— Begin —

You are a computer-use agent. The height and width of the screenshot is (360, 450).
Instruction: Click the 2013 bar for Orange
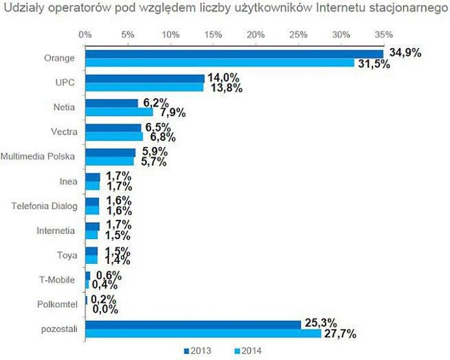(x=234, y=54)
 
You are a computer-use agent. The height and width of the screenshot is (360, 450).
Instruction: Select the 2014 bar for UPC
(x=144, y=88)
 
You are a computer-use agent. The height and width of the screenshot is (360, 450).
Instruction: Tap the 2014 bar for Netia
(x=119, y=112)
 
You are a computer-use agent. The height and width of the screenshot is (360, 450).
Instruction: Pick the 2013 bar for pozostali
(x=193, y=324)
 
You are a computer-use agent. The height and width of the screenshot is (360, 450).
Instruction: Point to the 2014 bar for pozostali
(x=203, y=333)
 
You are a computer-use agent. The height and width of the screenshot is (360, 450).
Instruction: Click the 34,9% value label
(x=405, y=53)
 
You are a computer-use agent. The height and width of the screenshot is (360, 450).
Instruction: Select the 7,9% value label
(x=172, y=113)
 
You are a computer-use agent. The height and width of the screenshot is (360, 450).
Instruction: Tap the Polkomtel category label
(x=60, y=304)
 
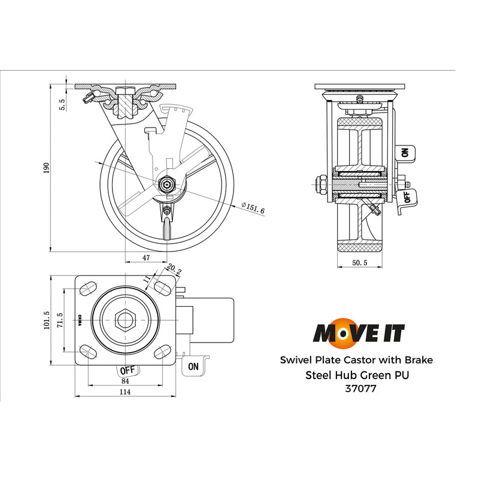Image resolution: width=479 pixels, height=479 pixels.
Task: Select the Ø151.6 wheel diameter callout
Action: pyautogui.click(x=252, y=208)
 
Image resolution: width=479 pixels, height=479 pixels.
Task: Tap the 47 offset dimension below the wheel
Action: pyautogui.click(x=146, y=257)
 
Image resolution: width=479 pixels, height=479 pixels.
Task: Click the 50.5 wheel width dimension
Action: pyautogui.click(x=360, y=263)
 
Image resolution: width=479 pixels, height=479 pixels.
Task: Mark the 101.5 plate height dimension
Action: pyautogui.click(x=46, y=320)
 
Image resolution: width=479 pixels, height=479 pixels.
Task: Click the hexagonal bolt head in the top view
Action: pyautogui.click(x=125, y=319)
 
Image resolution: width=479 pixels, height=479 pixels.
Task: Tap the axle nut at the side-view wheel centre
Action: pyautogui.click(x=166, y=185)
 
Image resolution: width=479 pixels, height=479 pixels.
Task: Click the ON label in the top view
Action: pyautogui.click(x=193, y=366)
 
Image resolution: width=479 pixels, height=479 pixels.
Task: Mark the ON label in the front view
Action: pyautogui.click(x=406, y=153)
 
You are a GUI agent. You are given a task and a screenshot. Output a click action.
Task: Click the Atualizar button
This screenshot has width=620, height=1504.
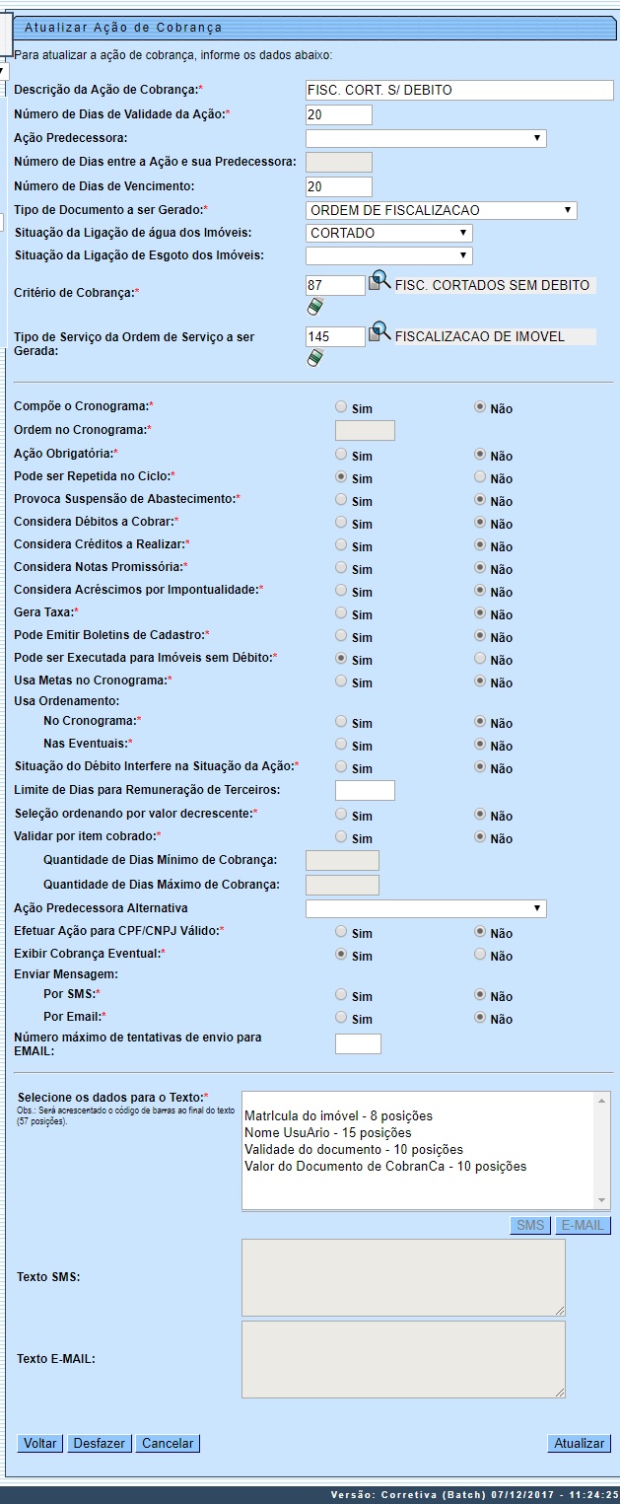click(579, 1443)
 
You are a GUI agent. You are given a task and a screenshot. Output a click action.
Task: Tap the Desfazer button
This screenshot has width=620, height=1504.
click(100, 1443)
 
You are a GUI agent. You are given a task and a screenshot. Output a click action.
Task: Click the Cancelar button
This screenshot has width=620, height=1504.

— End —

Return every line of the data above that contains the string "dimension", matching case exactly.

ANSWER TO THE PROBLEM ->
Task: Tap the 47 offset dimension below the wheel
Task: Click the 50.5 wheel width dimension
Task: Mark the 101.5 plate height dimension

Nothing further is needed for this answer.